COMPITI DELL'ESERCIZIO =
A - Trascrivi dal testo sul SOFA NATO il passo compreso tra "Sin dai primi" e "detto SOFA NATO.", estremi inclusi.
B - Secondo il testo sul SOFA NATO, con quale legge l'Italia ha ratificato la Convenzione?
C - Indica se le seguenti affermazioni concordano con il testo sul SOFA NATO, rispondendo sì o no e citando le parole decisive del testo: (i) la Convenzione è stata firmata a Londra; (ii) la Convenzione è stata firmata nel 1955; (iii) l'accordo regola lo status delle forze impiegate fuori dai confini nazionali del paese di appartenenza.

Sin dai primi anni dalla sua nascita l’organizzazione del patto atlantico si è dotata di un accordo volto a disciplinare lo status delle proprie forze quando impiegate fuori dai confini nazionali del paese di appartenenza; si tratta della “Convenzione tra gli stati membri del tattato dell’atlantico del nord sullo statuto delle loro forze armate” firmato a Londra il 19 giugno 1951 e ratificato dall’Italia con la legge n. 1335 del 30.11.1955 comunemente detto SOFA NATO.

RIGHE DI DATI =
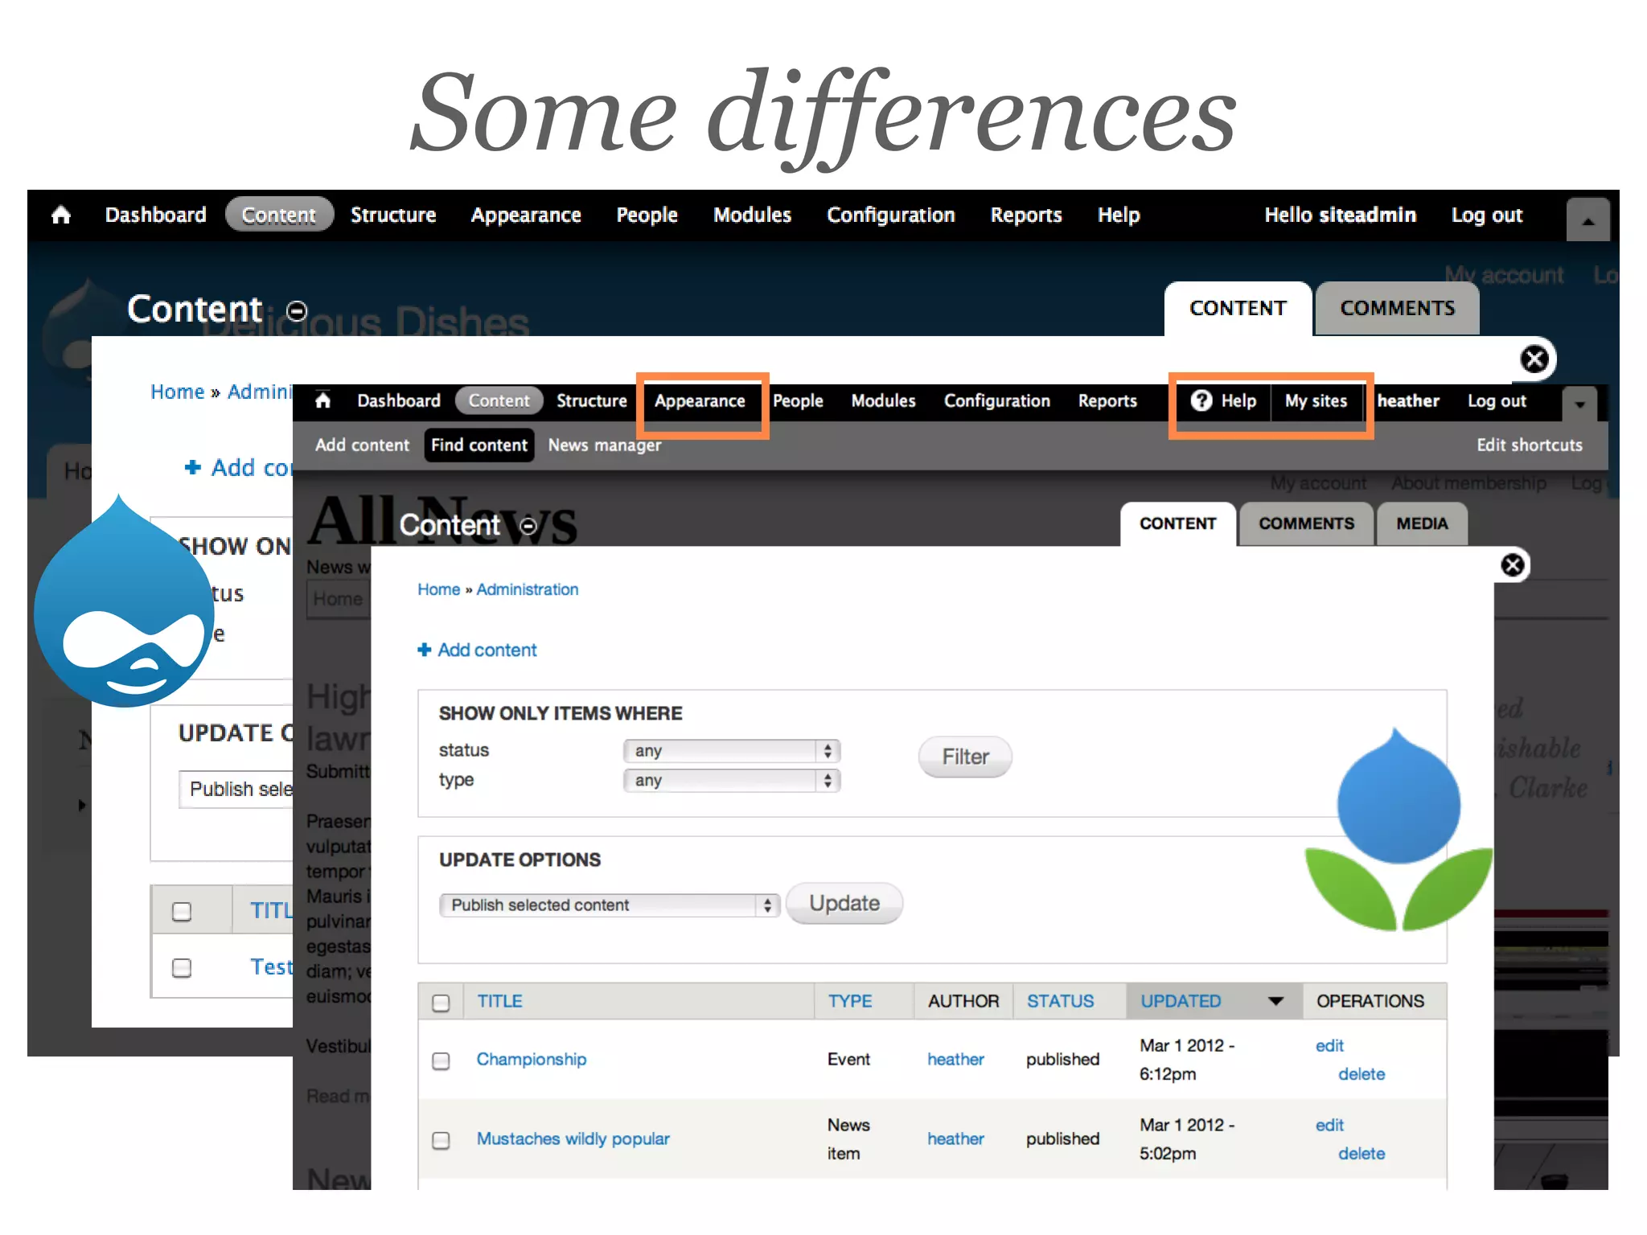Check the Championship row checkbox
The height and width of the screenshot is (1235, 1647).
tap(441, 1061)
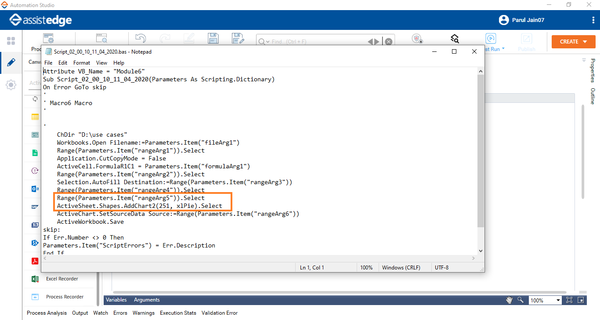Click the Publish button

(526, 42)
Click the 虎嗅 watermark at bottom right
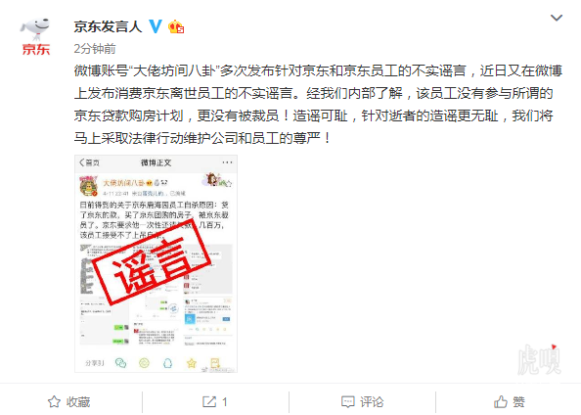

SOLUZIONI DEI COMPITI =
A -
Sin dai primi anni dalla sua nascita l’organizzazione del patto atlantico si è dotata di un accordo volto a disciplinare lo status delle proprie forze quando impiegate fuori dai confini nazionali del paese di appartenenza; si tratta della “Convenzione tra gli stati membri del tattato dell’atlantico del nord sullo statuto delle loro forze armate” firmato a Londra il 19 giugno 1951 e ratificato dall’Italia con la legge n. 1335 del 30.11.1955 comunemente detto SOFA NATO.

B - Con la legge n. 1335 del 30.11.1955.

C -
(i) Sì: "firmato a Londra il 19 giugno 1951".
(ii) No: "firmato a Londra il 19 giugno 1951".
(iii) Sì: "volto a disciplinare lo status delle proprie forze quando impiegate fuori dai confini nazionali del paese di appartenenza".